On its opening night, The Barber of Seville was a complete flop! It opened on February 20, 1816 in the Teatro Argentina in Rome. The audience was filled with angry supporters of composer Giovanni Paisiello, who had already written an opera on The Barber of Seville. It was the custom that groups of people who did not like a composer or singer would gather in the audience to shout and disrupt the performance. To top that off, the performer who was singing Bartolo tripped over something as he was going on the stage and had to deal with a bloody nose for the whole rest of the performance! Finally, a random cat wandered on stage towards the end of the opera. Someone tried to throw it off, but it came back. The audience thought it was hilarious and started meowing at the cast. The next time the opera was performed, it was received very well. The audience realized the opera’s greatness and remained enthralled until the end.

Musical Highlights

The music in The Barber of Seville, paired with an excellent libretto, served to make the opera exciting and appealing to audiences. The opera contains wonderful examples of Rossini’s composition conventions. A few paragraphs cannot cover the entire opera, but here are some highlights.

One reason for the opera’s rapid composition in only 13 days, was that Rossini borrowed music from his other works. In fact, the entire overture was used in two previous operas. The Count’s first act aria, “Ecco ridente in ciela” (Gently the dawn is breaking), was added to the opera after the first performance; adapted from a chorus in his oratorio, Ciro in Babilonia (Cyrus in Babylon). The elaborate ornamentation of the fundamentally lyric vocal line is an excellent example of Bel Canto (It., beautiful singing) composition popular in the 18th and 19th centuries. Composers of Bel Canto include Rossini, Donizetti, and Bellini.

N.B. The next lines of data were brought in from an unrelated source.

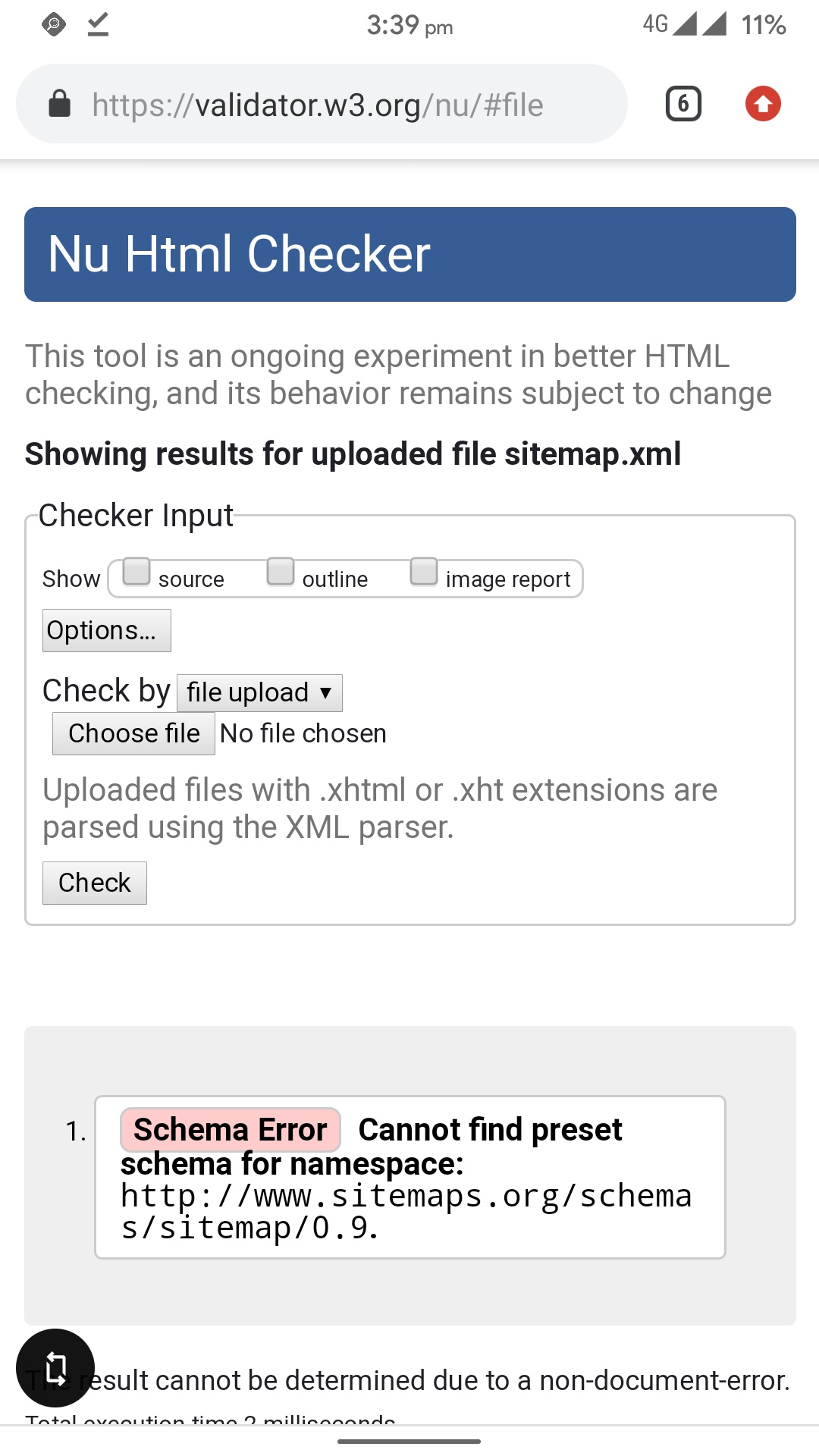Image resolution: width=819 pixels, height=1456 pixels.
Task: Enable the outline checkbox
Action: [281, 571]
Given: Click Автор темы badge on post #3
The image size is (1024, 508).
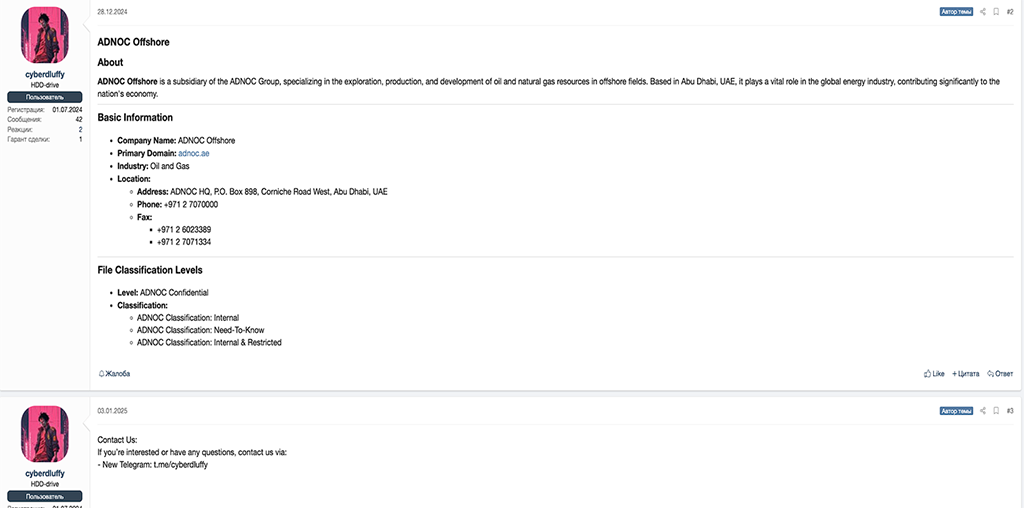Looking at the screenshot, I should [x=956, y=411].
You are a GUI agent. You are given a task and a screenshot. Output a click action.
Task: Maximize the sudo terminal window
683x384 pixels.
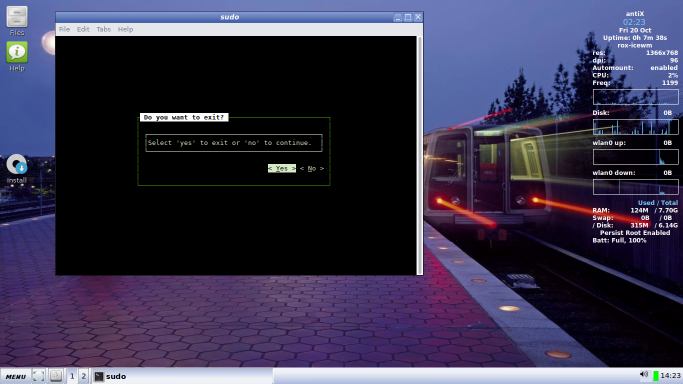tap(408, 17)
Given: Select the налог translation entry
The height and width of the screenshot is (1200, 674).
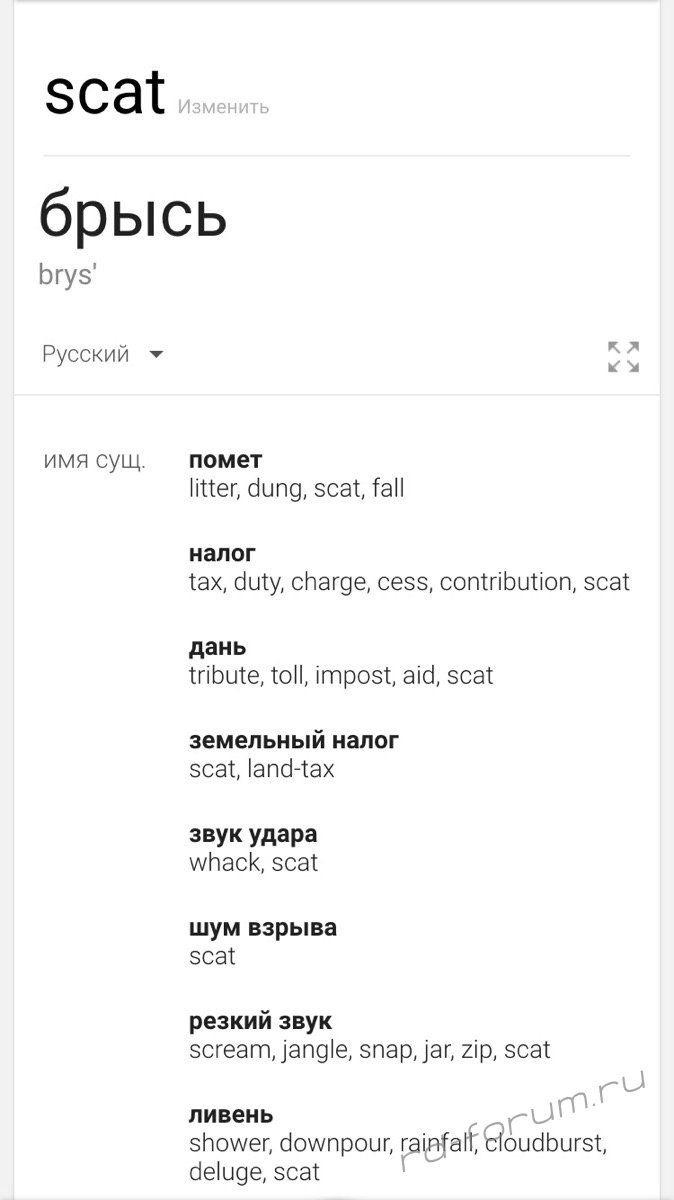Looking at the screenshot, I should coord(222,553).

Figaro’s rousing entrance aria “Largo al factotum” (I am the factotum of all the town!) is familiar to audiences world-wide. The word factotum, spelled the same in Italian and English, refers to an employee or assistant who has a wide range of capabilities. The famous lines “Figaro, Figaro” even hit it big in the cartoons with Bugs Bunny’s “What’s Opera Doc?”! This aria is a cavatina. The term cavatina developed as the diminutive of cavata, which describes a short aria without repetition. The form became popular in the 18th century, but 19th century composers including Rossini, Weber, and Gounod continued to use the term, but changed the meaning to define the elaborate arias sung during the principal singers’ first entrances. Using this definition, Rosina’s “Una voce poco fa” (the opening lines can be loosely translated as “A little while ago a voice resounded in my heart”) is also a cavatina.

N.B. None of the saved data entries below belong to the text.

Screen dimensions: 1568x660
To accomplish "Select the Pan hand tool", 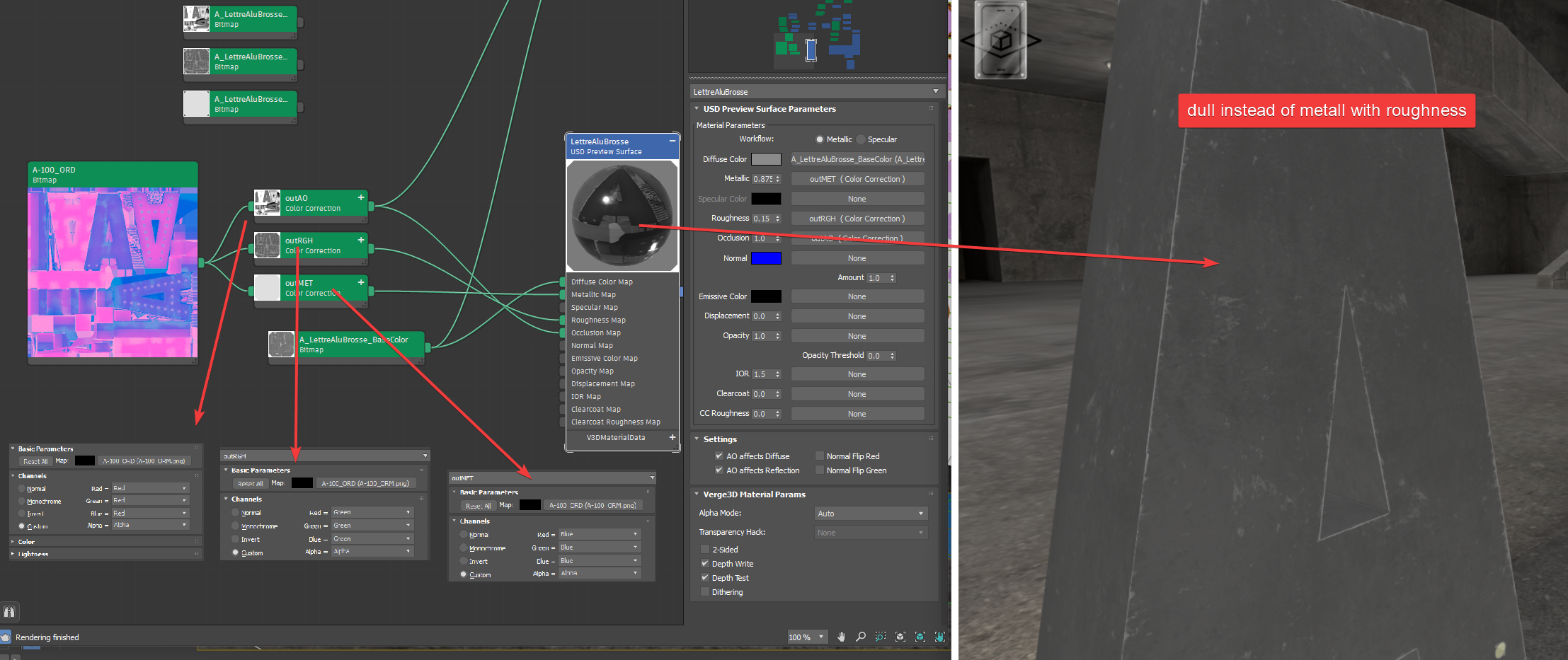I will click(x=841, y=637).
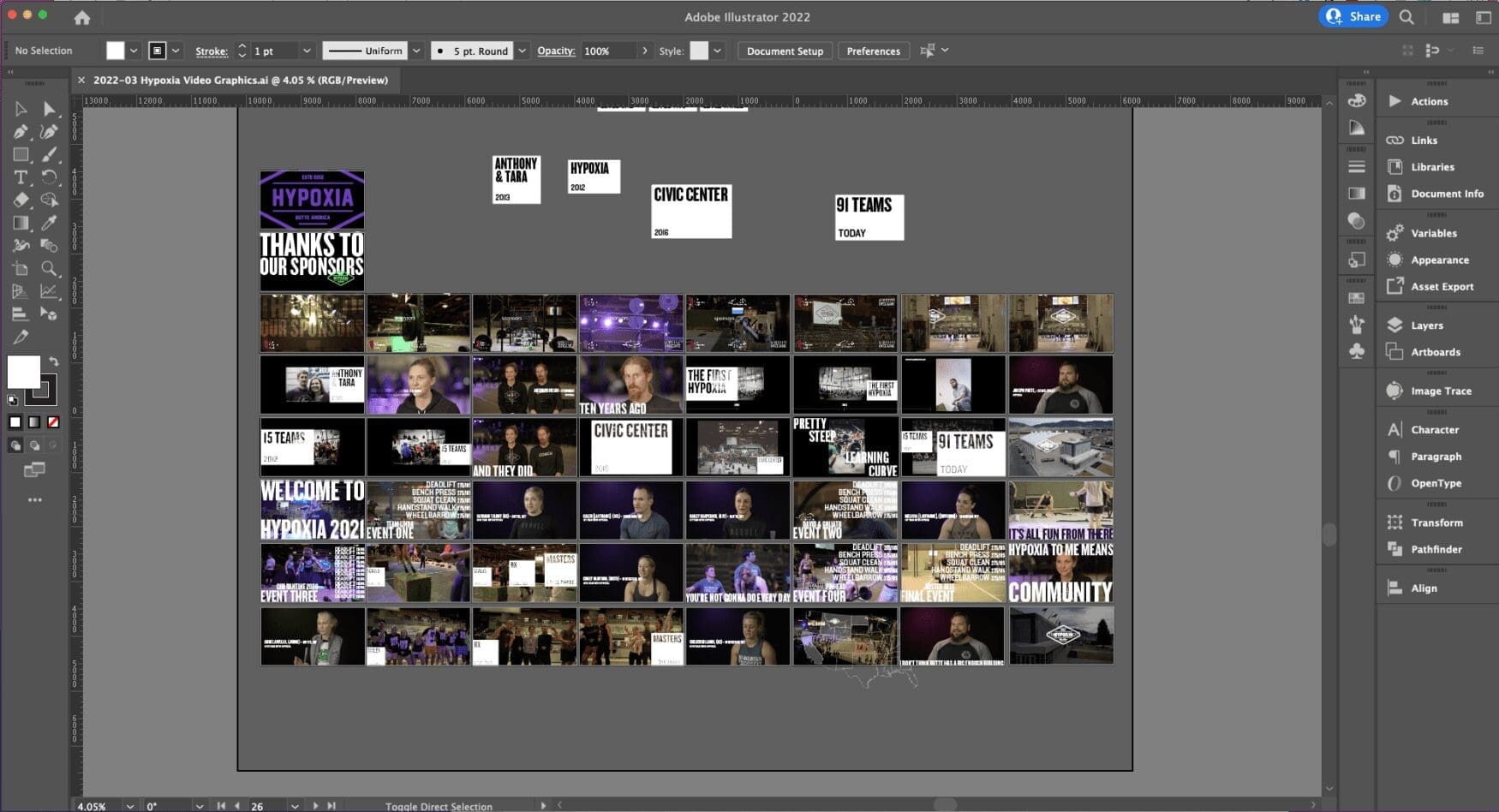This screenshot has width=1499, height=812.
Task: Click the Preferences button
Action: pyautogui.click(x=873, y=51)
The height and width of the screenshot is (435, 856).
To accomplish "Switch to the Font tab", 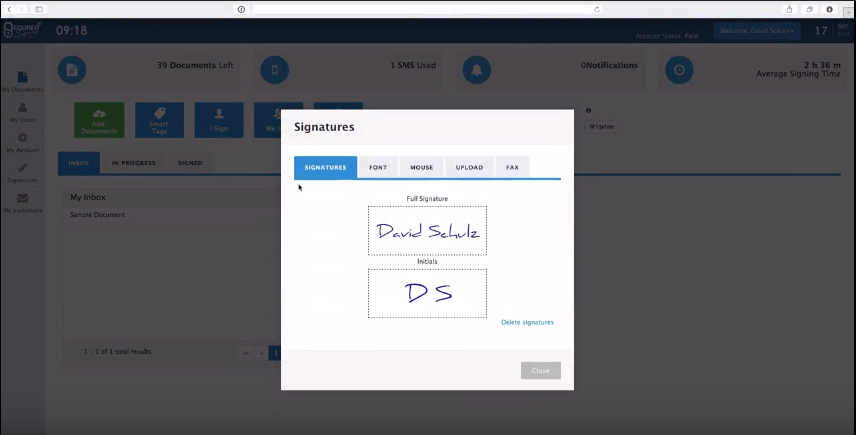I will point(378,168).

Basilio’s “La Calunnia” aria in Act II has an enormous orchestral crescendo, Rossini’s trademark! The aria outlines his crafty plan to deceive Rosina and get rid of her suitor. The aria’s title translates into English as “The Calumny”. A calumny is a false statement used to hurt someone; doing so makes one guilty of slander. The aria describes how whispered rumor swells into a frenzied scandal that destroys its victim. The music depicts the metaphor in the orchestra with repetition of a four-bar phrase that grows from piano to forte, slowly adds instruments to include the whole orchestra, and the pitches move higher and higher. The progression ends only to punctuate the height of the drama and to introduce new images of the victim’s suffering. The aria incredible pairing of words and music gives the audience tremendous insight into Don Basilio and his chacter.

Dowries

A dowry is money or property brought by a bride to her husband through their marriage. Dowries have been a part of the marriage ceremony and contract for centuries. They usually applied to upper middle class or upper class families. In some countries today brides are still expected to have a dowry. In many cases, men would search for the best dowry and then marry the girl for her money, property or goods. An upper-middle class girl would work until she was of marriageable age (usually 14 or 15), building her dowry of household necessities such as sheets and comforters. In the opera, Rosina had a large dowry which motivated Dr. Bartolo to want to marry her.

Billeting

Billeting is the use of civilian homes for housing military troops. Governments were forced into this practice in the 17th and 18th centuries, because of the lack of living quarters for soldiers. The law stated that if a soldier appeared at your door, he had to be given a room for the night. This was true, unless, of course, the family was of some importance or had paid a fee, thus gaining an exemption, as was the case with Dr. Bartolo in the opera. The practice of billeting was not only present in Europe. In America, during the Revolutionary War, colonists were forced to open their homes to British troops, causing much unrest and eventually leading to The Quartering Act of 1774. This act exempted colonists from having to house the enemy. Fortunately, billeting has been eliminated from army practices, so families can sleep soundly at night without worring about the arrival of sudden guests!

Class Issues

Issues of class were terribly important and rigidly respected during the eighteenth and nineteenth centuries. They were especially important before the French Revolution, a fight that took a huge step towards securing rights for the lower classes. Monarchical paranoia surrounding fear of lower class and bourgeoisie, middle class, control manifested itself in many ways, one of which was the banning of works thought to be conducive to rebellious thoughts. This was the case with the subject matter of Beaumarchais’s plays. Once composers were able to get a hold of the plays, they swiftly contributed to the problem, giving servants important roles with long arias and allowing libretti that supported the depiction of servants as smarter, more moral, and generally more attractive than upper class characters.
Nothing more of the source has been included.